M. Lespesailles, secrétaire du Comité bayonnais de réception, lit une communication très attachante sur les oeuvres d'éducation populaire à Bayonne, où les oeuvres de la Ligue sont très en honneur.


Avant la discussion du rapport de la 3e Commission, Mme Bousquet, présidente du Comité des Dames de Marseille, donne des explications, écoutées avec beaucoup d'intérêt, sur les patronages laïques de Marseille.


M. Roton lit alors son rapport au nom de la 3e Commission, concernant le travail de la femme au foyer et l'école adaptée au milieu.
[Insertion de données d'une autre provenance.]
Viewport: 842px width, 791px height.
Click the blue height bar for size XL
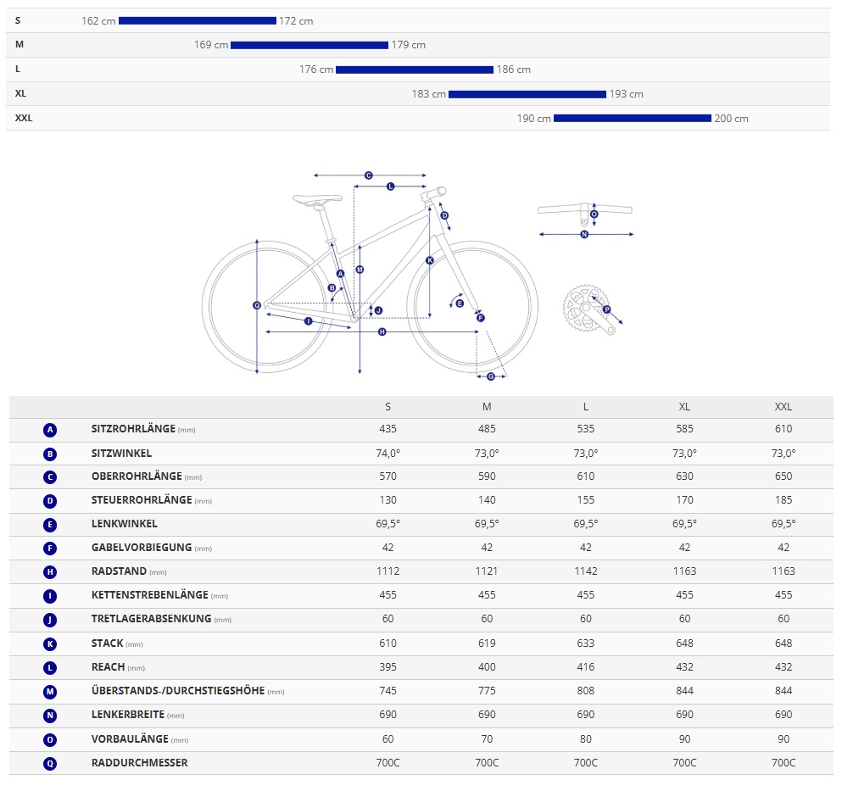click(527, 94)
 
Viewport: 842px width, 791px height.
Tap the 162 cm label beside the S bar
click(98, 21)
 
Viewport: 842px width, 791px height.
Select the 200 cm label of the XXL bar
click(731, 119)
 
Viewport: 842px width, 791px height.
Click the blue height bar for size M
click(309, 45)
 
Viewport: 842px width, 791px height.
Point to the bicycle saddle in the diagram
click(317, 199)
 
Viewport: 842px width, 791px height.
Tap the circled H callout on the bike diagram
click(382, 331)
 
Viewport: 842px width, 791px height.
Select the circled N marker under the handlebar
click(584, 234)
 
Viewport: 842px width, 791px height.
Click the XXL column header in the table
click(783, 406)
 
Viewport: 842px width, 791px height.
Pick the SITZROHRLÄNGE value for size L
click(585, 429)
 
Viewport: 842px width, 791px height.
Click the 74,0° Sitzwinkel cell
click(388, 453)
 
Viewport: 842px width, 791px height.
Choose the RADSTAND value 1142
click(585, 571)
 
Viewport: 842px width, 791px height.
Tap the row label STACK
click(108, 643)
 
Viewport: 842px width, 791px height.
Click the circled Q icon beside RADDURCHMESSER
click(50, 763)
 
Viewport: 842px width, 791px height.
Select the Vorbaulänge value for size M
click(487, 739)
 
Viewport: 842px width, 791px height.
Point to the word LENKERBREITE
click(127, 716)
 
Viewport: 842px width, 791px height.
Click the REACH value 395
click(388, 667)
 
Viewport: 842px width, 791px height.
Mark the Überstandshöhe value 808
click(585, 692)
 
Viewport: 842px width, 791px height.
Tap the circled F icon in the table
click(50, 548)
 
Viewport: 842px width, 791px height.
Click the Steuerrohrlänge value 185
click(783, 500)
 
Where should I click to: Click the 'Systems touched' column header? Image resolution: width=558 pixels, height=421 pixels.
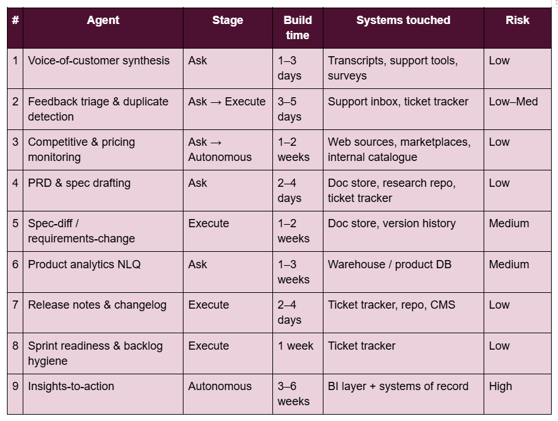click(x=403, y=20)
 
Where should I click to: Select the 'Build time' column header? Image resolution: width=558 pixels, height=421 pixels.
click(x=298, y=28)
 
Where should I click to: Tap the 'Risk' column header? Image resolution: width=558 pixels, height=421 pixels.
click(x=518, y=20)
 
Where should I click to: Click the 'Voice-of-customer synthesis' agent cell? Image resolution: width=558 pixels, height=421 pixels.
click(x=98, y=61)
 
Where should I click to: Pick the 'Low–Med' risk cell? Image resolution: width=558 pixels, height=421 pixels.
click(x=513, y=102)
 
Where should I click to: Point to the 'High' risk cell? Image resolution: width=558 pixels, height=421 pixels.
click(x=501, y=386)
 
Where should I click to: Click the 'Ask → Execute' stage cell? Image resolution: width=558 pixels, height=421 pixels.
click(x=227, y=102)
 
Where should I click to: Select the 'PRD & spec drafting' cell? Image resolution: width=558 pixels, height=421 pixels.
click(x=79, y=183)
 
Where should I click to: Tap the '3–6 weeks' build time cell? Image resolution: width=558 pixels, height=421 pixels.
click(x=293, y=394)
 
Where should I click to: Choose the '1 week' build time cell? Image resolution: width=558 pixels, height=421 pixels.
click(x=295, y=346)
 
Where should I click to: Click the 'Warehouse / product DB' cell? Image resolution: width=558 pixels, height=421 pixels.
click(x=389, y=264)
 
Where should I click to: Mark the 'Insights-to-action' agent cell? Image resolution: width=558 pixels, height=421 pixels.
click(x=71, y=386)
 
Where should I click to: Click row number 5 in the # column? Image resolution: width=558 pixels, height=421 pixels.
click(x=15, y=223)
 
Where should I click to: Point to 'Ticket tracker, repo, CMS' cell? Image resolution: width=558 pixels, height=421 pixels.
click(x=392, y=305)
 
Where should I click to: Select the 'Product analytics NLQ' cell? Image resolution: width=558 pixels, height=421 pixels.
click(x=84, y=264)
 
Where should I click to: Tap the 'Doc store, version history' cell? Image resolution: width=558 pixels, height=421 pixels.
click(x=392, y=223)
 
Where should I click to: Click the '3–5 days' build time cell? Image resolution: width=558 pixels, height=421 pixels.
click(x=289, y=109)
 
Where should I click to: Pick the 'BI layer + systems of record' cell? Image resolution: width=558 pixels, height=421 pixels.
click(x=398, y=386)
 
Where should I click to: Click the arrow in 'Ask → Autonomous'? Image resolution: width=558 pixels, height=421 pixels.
click(x=216, y=143)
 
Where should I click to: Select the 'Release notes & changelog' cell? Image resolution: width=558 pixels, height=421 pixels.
click(x=97, y=305)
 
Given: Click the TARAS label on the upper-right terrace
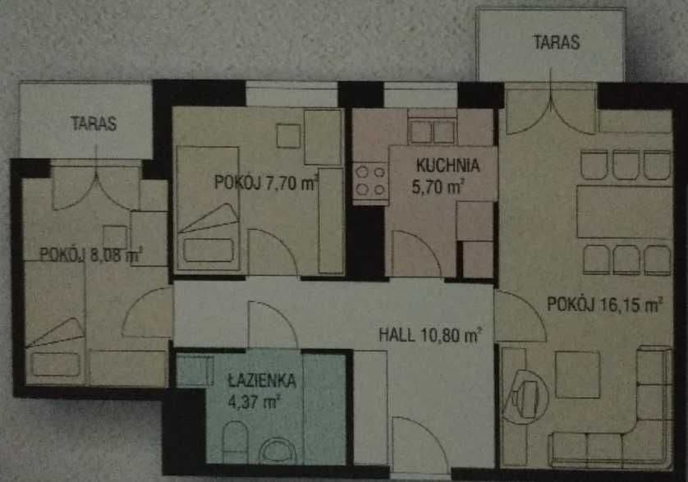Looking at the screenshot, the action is coord(557,42).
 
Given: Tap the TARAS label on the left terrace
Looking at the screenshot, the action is coord(94,123).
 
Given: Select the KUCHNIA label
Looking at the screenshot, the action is coord(447,166).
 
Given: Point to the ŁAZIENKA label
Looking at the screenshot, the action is coord(263,381).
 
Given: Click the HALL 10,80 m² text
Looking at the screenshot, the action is coord(430,335).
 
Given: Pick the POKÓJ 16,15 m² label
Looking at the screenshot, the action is coord(604,304).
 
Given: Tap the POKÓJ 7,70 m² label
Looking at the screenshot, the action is coord(265,182).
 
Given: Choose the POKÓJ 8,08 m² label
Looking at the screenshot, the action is coord(91,255).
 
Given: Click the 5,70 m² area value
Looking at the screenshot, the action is coord(437,187).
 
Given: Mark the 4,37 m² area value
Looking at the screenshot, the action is coord(254,402).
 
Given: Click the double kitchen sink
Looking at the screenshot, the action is coord(432,131).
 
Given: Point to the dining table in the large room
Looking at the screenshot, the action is coord(624,212).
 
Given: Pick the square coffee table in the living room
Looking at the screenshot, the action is coord(578,374).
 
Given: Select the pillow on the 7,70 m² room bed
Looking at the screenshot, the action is coord(208,250).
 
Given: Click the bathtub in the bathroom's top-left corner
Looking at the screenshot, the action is coord(195,371).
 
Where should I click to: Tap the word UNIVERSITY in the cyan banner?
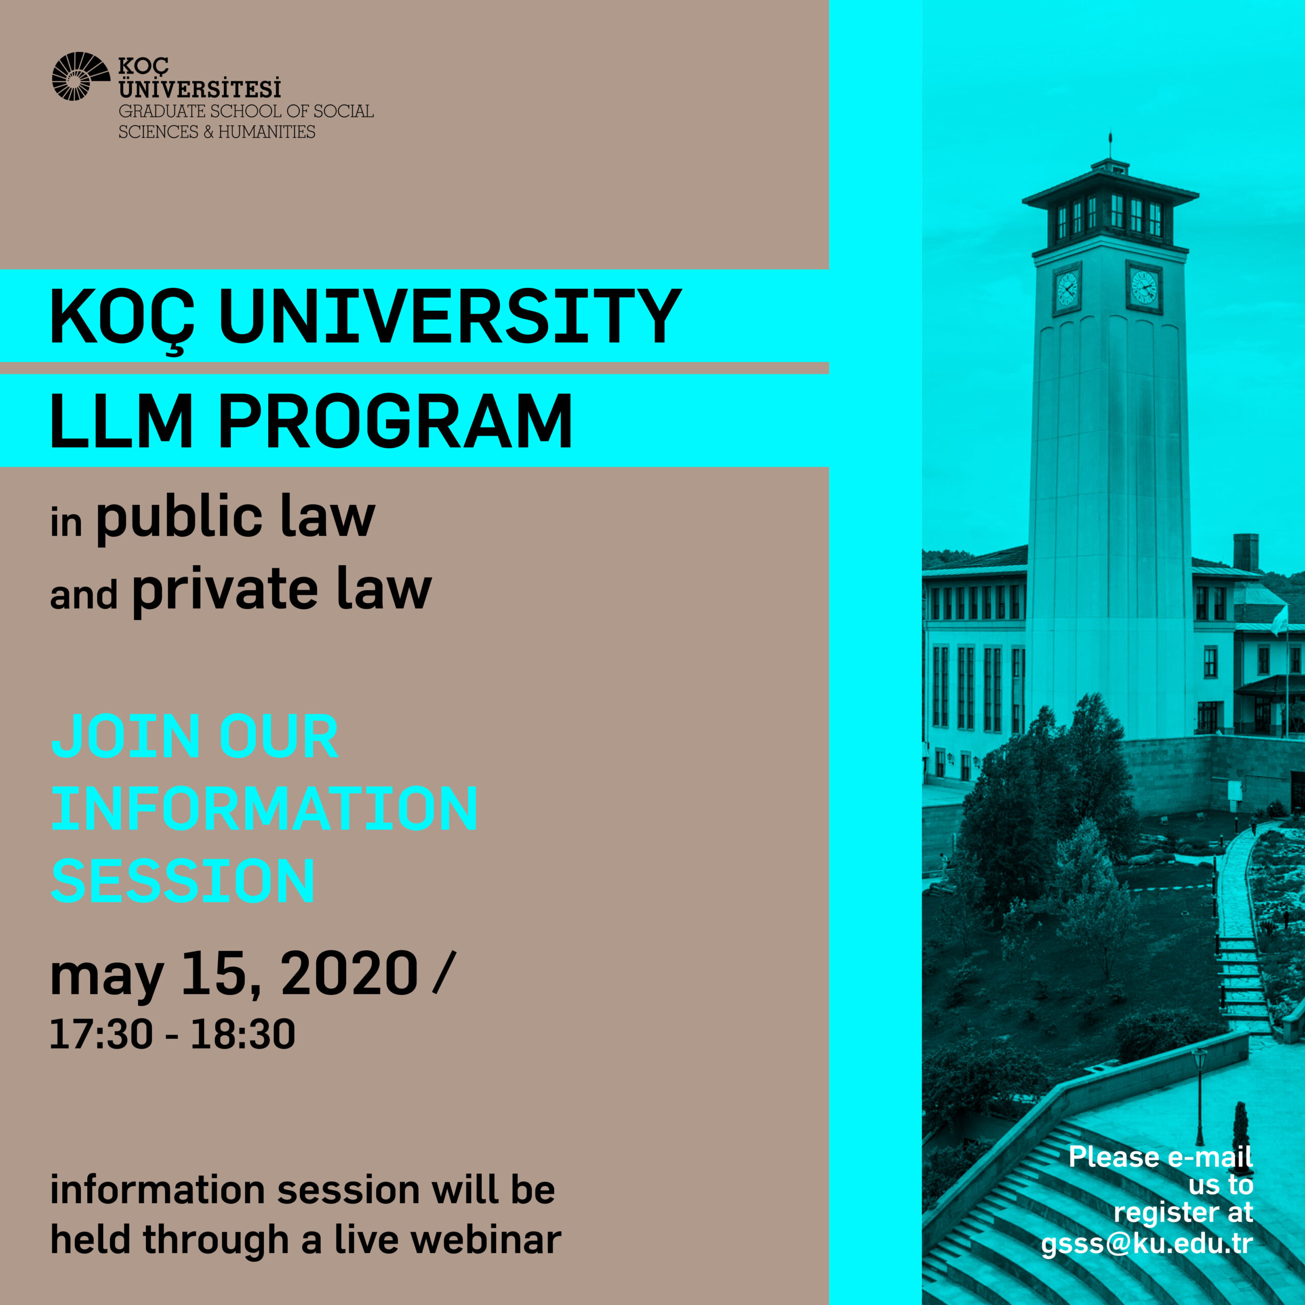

Les conclusions de ce rapport font l'objet d'une discussion fort animée à laquelle prennent part MM. Edmond Petit, Fernand Faure, Lucien Le Foyer, Barbey, Bouver, Gillot, Théry, Fouquet et Mme Kergomard.


M. Bonnin lit une communication sur les colonies scolaires au Congrès international de la tuberculose. Elle est fort applaudie.


MM. Seitz, Ferdinand-Dreyfus, le Dr Lauga, Bourguignon, présentent quelques courtes observations, et M. le Dr Tissié parle quelques instants sur l'éducation physique.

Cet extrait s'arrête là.